Content starts

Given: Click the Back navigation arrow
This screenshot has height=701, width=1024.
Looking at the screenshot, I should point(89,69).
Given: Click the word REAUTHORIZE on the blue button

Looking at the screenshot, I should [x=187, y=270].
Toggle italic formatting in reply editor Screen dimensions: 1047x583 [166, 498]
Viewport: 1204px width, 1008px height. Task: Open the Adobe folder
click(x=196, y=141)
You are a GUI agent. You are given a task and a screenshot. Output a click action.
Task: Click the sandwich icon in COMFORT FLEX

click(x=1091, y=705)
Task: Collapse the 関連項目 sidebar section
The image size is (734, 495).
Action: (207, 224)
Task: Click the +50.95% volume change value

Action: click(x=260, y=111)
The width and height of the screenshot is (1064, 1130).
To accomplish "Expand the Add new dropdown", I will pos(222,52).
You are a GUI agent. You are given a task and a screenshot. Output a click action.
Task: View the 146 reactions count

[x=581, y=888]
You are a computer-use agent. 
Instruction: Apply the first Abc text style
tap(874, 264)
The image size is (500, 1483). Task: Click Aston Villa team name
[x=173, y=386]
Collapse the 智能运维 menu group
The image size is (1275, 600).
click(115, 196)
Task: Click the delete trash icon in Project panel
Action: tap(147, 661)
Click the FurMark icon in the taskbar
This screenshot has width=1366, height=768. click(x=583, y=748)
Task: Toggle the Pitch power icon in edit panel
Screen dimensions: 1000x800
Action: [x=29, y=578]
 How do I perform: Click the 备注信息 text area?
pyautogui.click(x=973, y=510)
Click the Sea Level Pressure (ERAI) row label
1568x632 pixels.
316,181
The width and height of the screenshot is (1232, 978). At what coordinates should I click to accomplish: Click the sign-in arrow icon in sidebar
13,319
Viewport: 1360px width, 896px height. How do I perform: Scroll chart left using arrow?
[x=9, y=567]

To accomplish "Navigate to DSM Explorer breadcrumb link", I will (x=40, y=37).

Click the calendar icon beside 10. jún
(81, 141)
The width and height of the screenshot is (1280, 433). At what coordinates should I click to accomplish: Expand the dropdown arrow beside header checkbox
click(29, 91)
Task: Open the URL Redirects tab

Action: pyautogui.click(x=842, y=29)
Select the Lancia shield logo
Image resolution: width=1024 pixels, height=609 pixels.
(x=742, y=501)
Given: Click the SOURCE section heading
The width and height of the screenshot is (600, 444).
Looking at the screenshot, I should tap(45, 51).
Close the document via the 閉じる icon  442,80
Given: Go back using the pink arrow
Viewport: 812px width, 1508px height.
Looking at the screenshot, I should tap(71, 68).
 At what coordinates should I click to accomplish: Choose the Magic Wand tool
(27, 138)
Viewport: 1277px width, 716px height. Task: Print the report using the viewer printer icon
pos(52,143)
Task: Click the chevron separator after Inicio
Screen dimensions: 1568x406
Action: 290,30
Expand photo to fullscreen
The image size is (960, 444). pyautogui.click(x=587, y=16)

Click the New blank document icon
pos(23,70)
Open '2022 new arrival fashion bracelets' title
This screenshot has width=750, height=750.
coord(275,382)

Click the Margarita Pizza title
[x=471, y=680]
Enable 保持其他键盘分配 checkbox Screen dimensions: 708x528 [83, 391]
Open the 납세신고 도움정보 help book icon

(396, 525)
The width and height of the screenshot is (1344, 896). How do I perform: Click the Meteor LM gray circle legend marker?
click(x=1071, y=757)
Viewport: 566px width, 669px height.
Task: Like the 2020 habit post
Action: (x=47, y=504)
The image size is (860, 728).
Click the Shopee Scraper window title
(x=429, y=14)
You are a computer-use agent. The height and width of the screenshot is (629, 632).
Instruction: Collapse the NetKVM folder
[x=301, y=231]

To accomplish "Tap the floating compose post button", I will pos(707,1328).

Content ends

What the task asks — Give only the number of lines in the entries above that contain the string "will".

Task answer — 3